Pas plus haut que le bord, hein !

Je fais craquer mes doigts. Cette fois, je le fais. Je crée un roller coaster comme je l'ai en tête, avec des descentes folles, des virages serrés, des loopings qui s'enchaînent. Ma précédente tentative a été un échec cuisant, à tel point que j'ai rechargé une précédente sauvegarde tellement j'avais saccagé le terrain. J'avais fini par construire un circuit pré-conçu, où il ne reste plus qu'à relier la file d'attente. Mais même cela, je n'y suis pas parvenu. L'entrée de l'attraction étant située à 50 mètres de hauteur, il m'a fallu construire une file en escaliers. Mais je n'y suis jamais arrivé, la faute à un terrain trop accidenté pour que les blocs s'emboîtent correctement. J'ai bien essayé d'aplanir le sol en jonglant entre les menus de construction mais un coup de joystick un peu fort a créé une crevasse que je n'ai jamais su combler : c'est à ce moment-là que j'ai découvert l'absence tragique d'une fonction "annuler" dans le jeu.

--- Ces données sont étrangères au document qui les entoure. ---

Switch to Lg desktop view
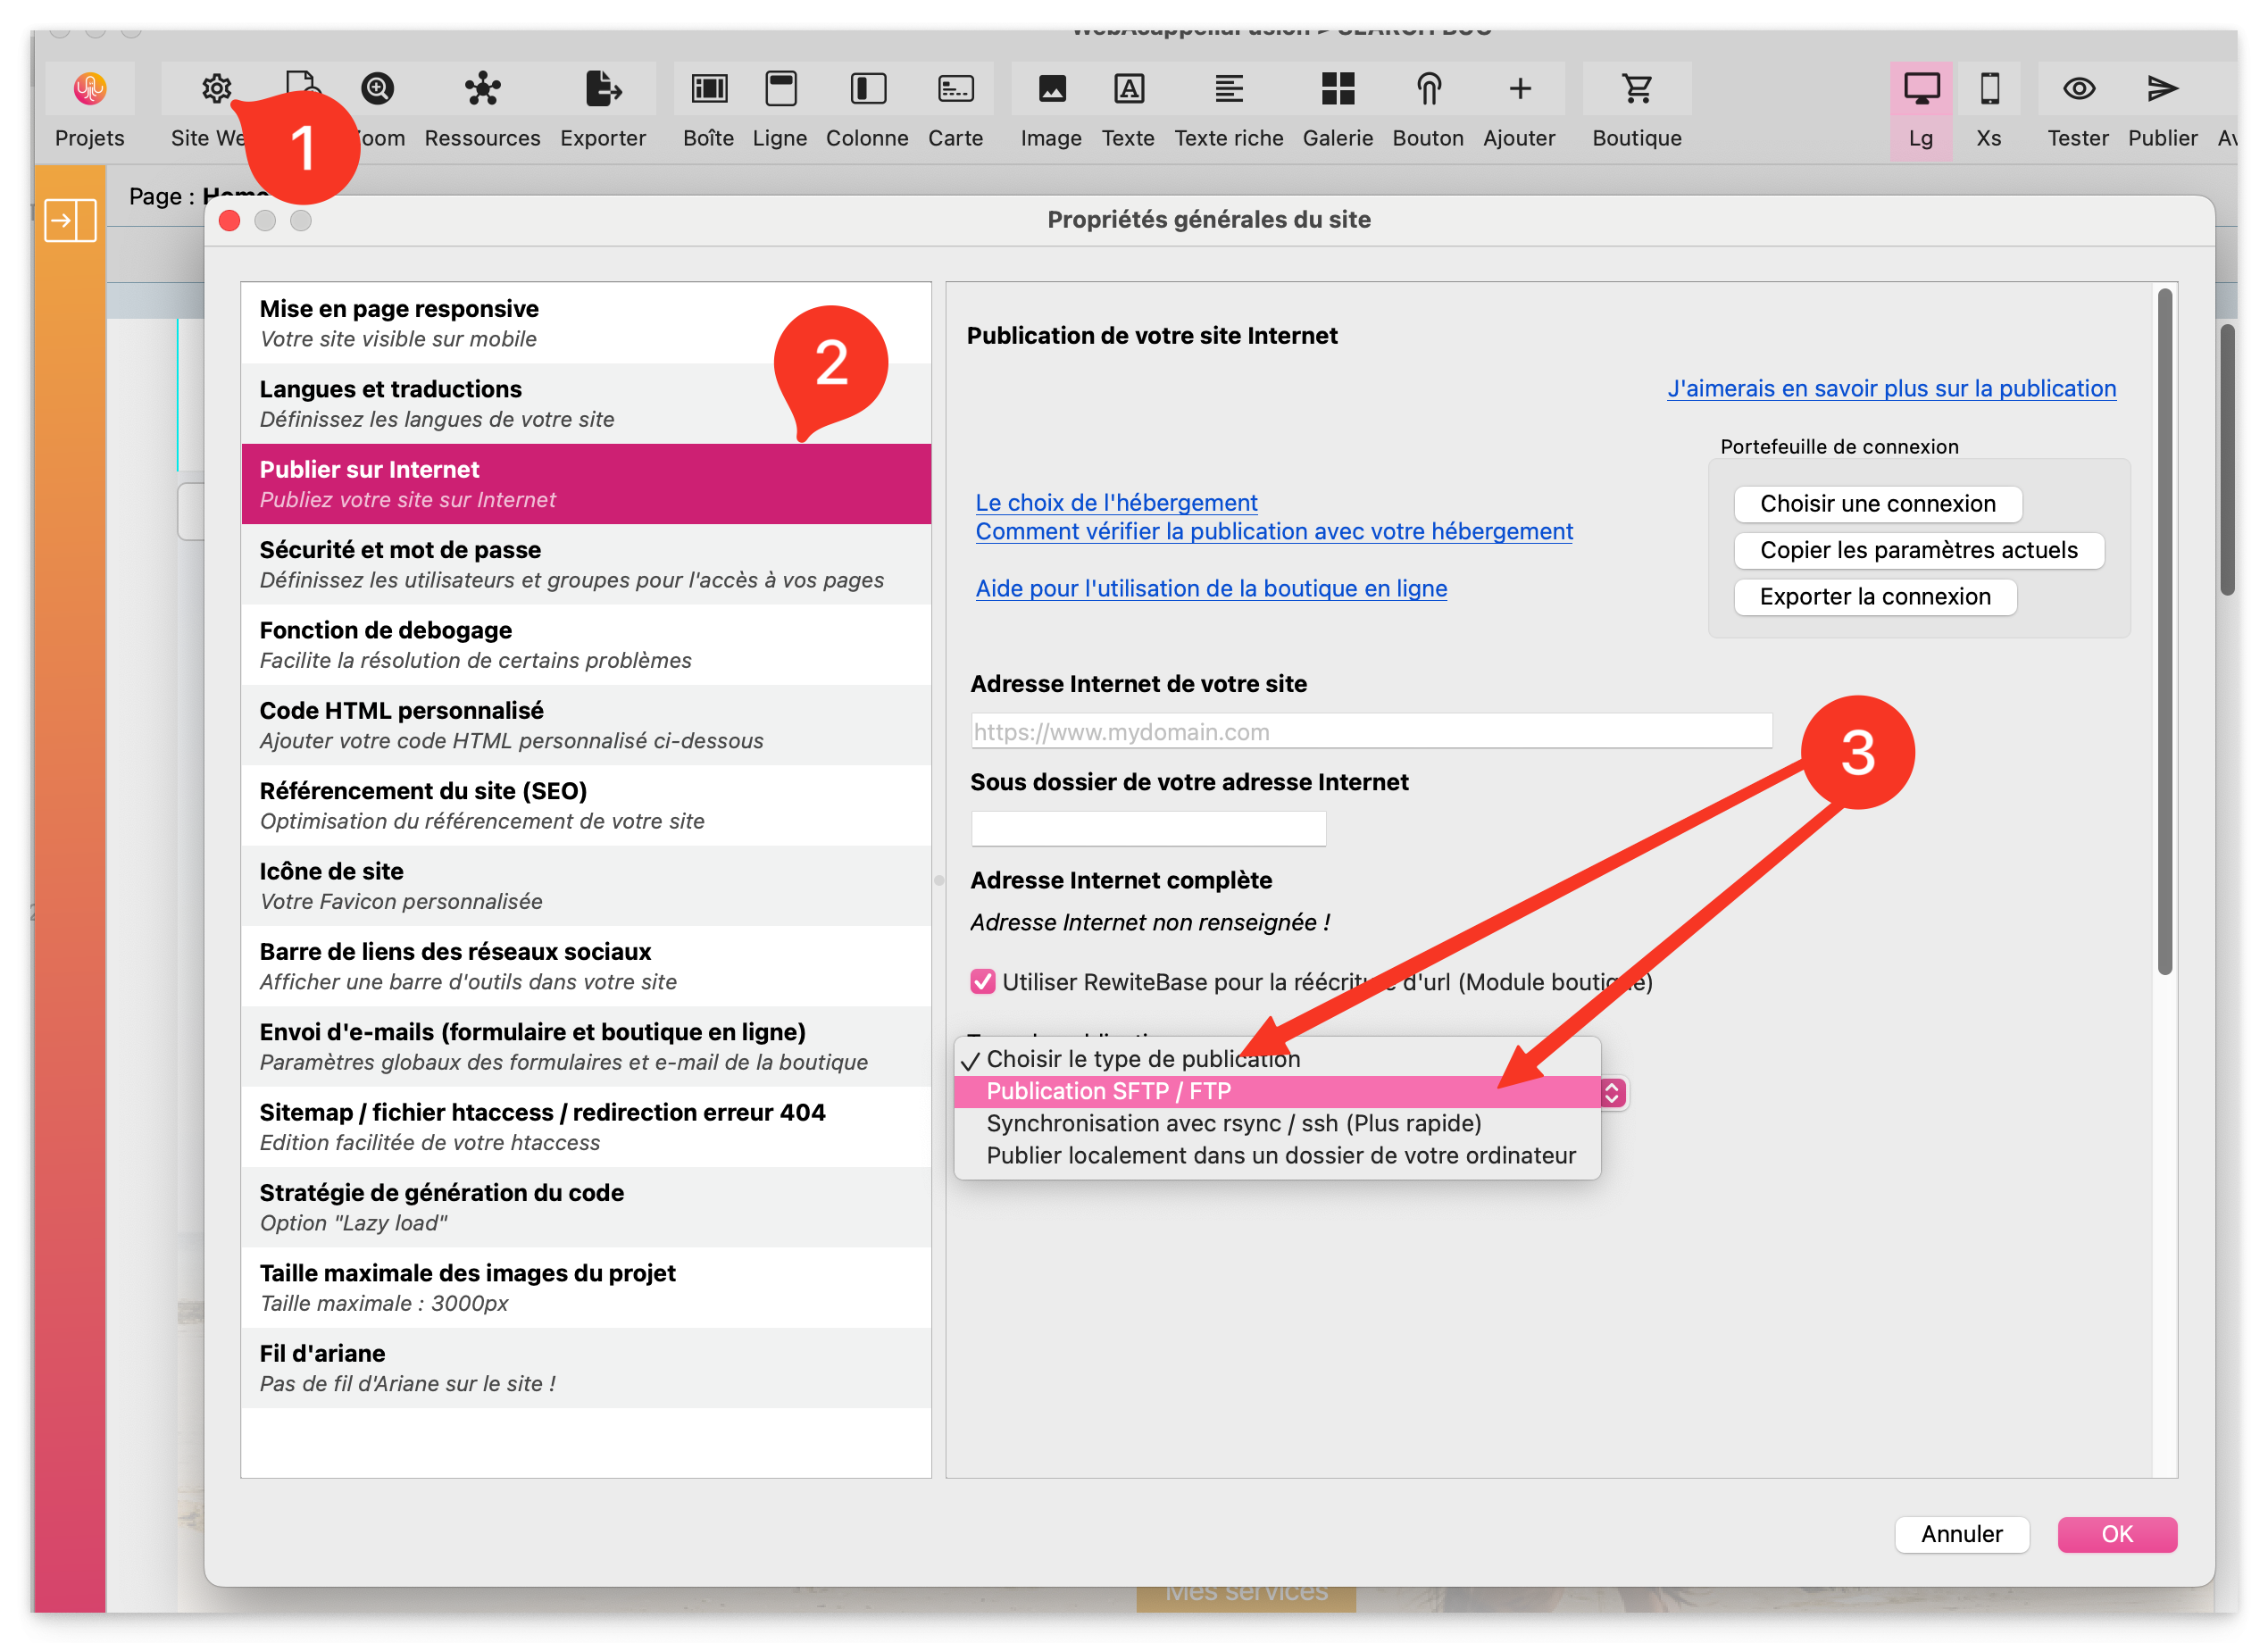Screen dimensions: 2268x1643 tap(1920, 89)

Mais bref, revenons à mon bac à sable. Je pose la base, très bien. Puis une montée bien raide pour faire peur. Au huitième poteau, une fenêtre digne de Windows 95 s'ouvre : "Impossible de placer ici un morceau de tracé", affublée d'un bouton OK. OK. Pourquoi. Je fais quoi ? Je recommence. Je vais moins haut ; OK, j'avais atteint la limite du ciel. Je fais mes virages. Je fais simple cette fois, pas de looping, je veux juste boucler mon circuit. Non sans peine, sueur au front, visage crispé : j'y parviens. Oui. Je veux juste ajuster la hauteur de ce tronçon et... non ! J'ai sélectionné la base de l'attraction et l'ai supprimée en voulant la désélectionner. Et il n'y a pas de fonction "annuler". Je peux donc tout recommencer. Ou décider d'éteindre la Switch et de ne plus jamais lancer ce jeu maudit.
Fuyez, pauvres fous
Les Plus
  • Dans l'absolu, beaucoup de variété et de possibilités
Les Moins
  • L'interface globalement datée doublée de la lourde surcouche d'interface non-tactile de la Switch
  • Qui s'amuse à changer la couleur du tee-shirt des visiteurs ?
  • Bon courage pour créer un roller coaster avec cette maniabilité
  • L'absence de fonction "annuler"
  • De nombreux bugs non corrigés, plantant parfois la Switch
Résultat

Il ne reste plus beaucoup d'arguments positifs en faveur de RollerCoaster Tycoon 3 : Complete Edition. Le regroupement de ses extensions lui apporte certes une durée de vie plus qu'honorable, mais le titre est rattrapé par son âge et 16 ans, cela fait beaucoup. Vous aurez beaucoup de mal à naviguer dans les menus, du fait d'une adaptation ne profitant pas du tactile de la Switch, tandis que les enjeux des niveaux restent froids et dénués de saveur. Trop de choix tue le choix : perdu dans les réglages, vous pourrez vous réfugier dans une stratégie de surface, vous contentant d'utiliser les attractions et boutiques de manière standard sans vous abandonner dans des customisations sans fin. Mais cela ne sera à terme pas une option viable, tant les environnements vous poussent à enfiler votre casque de chantier, pour votre plus grand malheur. Enfin, sachez que le titre a été rendu un temps gratuit par l'éditeur sur PC, tandis qu'il vous en coûtera 30 € sur Switch : un choix qui ne plaide clairement pas en la faveur de ce portage.